Coils of steel wrap around piles of rubble. Rebar juts out of the road deck like gray, broken teeth. A gaping hole eats into the westbound upper deck.
"One of the good things we've seen since we started, is the understanding that the work needs to be done because no one wants to drive over something that's unsafe," said Caltrans spokesman Bart Ney.
Built in 1936, the portion of freeway connecting the western suspension span to San Francisco has been deemed seismically unsafe.
Over the next four years, Caltrans will replace the segment from the bridge to Fifth Street in the heart of the city.
Crews began tearing down the upper deck last weekend and plan to continue the work over the next two weekends -- while letting more than 280,000 motorists continue their daily commutes. Proceed with patience, though -- especially during the weekend of Sept. 30.
"The work you're seeing during the week is basically preparation for the weekends," Ney said. "We're putting in supports to hold up the upper deck while we cut out sections of it."
The work snarled traffic during the past weekend, as lanes, exits and on-ramps were closed to allow crews to work.
More closures are planned this weekend -- though Ney said one key on-ramp, First Street, will remain open -- so traffic is not expected to ease.
"We're hoping it won't be as intense," Ney said.
Traffic jams are expected to return on the weekend of Sept. 30 to Oct. 2 as Caltrans plans to close the entire eastbound lower deck from midnight to 7 a.m. on one of those days.
BART plans to run extra trains to ease the traffic crunch, and Caltrans is urging people to find other ways into and out of San Francisco.
The work officially began in 2003, but the planning has been under way for many years. The West Approach, as the freeway segment is called, is built on the China Basin landfill, a footing more exposed to earthquake damage.
Only one set of columns supports the double-deck freeway -- the exact same configuration of Oakland's Cypress Freeway.
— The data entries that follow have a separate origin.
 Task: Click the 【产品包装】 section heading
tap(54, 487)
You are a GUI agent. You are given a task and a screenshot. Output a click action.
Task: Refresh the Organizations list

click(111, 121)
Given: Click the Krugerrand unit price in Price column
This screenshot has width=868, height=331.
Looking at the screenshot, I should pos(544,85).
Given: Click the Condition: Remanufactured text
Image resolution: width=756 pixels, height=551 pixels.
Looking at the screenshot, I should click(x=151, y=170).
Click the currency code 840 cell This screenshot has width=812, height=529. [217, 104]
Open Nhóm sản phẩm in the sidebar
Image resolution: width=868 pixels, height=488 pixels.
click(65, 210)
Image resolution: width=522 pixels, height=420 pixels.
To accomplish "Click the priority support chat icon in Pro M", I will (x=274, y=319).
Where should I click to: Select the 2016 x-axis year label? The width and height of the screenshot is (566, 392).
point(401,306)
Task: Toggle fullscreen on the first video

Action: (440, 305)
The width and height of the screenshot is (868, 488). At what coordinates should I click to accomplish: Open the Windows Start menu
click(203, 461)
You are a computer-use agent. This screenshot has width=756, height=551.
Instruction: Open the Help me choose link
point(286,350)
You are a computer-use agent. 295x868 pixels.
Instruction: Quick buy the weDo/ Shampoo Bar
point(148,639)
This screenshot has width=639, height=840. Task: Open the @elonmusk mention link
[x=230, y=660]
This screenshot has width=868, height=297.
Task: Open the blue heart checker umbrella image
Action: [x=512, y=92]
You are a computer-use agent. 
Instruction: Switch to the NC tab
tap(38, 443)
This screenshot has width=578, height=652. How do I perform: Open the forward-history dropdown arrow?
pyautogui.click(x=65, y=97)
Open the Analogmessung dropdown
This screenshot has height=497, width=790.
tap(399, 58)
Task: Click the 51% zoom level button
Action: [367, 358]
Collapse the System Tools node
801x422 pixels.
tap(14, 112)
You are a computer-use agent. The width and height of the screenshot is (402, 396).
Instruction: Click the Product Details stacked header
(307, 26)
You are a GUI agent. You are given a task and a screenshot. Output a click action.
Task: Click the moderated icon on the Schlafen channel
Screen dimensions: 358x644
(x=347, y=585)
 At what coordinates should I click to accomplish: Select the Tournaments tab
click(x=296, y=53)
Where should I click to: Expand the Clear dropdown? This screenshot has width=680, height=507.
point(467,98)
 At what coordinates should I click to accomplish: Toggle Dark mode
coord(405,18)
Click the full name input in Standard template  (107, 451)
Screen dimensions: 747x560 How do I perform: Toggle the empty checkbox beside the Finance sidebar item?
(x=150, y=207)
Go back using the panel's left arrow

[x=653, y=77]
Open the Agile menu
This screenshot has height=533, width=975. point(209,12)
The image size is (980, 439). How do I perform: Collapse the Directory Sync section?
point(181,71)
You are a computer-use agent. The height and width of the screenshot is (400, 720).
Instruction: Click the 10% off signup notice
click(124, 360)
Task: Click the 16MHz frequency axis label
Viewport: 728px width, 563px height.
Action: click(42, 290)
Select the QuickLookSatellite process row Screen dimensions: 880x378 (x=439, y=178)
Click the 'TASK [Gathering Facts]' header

Its collapse in the 1989 Loma Prieta earthquake killed 42 people.
Caltrans has rebuilt the Fremont Street off-ramp and recently closed the Harrison Street off-ramp, which will be rebuilt over the next three years.
Once crews finish razing one side of the upper deck next month, commuters will not see major closures again until after the holiday season.
Then work will begin on the other side of the upper deck.
Mike Adamick covers transportation. Reach him at 925-945-4745 or [email protected].
BY THE NUMBERS
Caltrans is retrofitting the "West Approach" that connects the Bay Bridge to the heart of San Francisco.
Cost: $429 million
Years left: 4
Daily commuters: 280,000
Information about lane closures or construction updates online at www.511.org.
BY THE NUMBERS
Sept. 23-26 -- Crews will continue to demolish the "West Approach" but will keep the First Street on-ramp open through the weekend -- a move expected to ease congestion. Still, motorists are advised to use other bridges or take mass transit.
Sept. 30-Oct. 3 -- Crews will wrap up demolition but shut down the eastbound lower deck from midnight to 7 a.m. Motorists are advised to find other routes into and out of the city.
Winter 2005-06 -- Caltrans will begin tearing down another section of the West Approach over several weekends, though details are still being worked out.
Fall 2006 -- Caltrans expects to finish the demolition work, but the bridge will undergo heavy work over several weekends.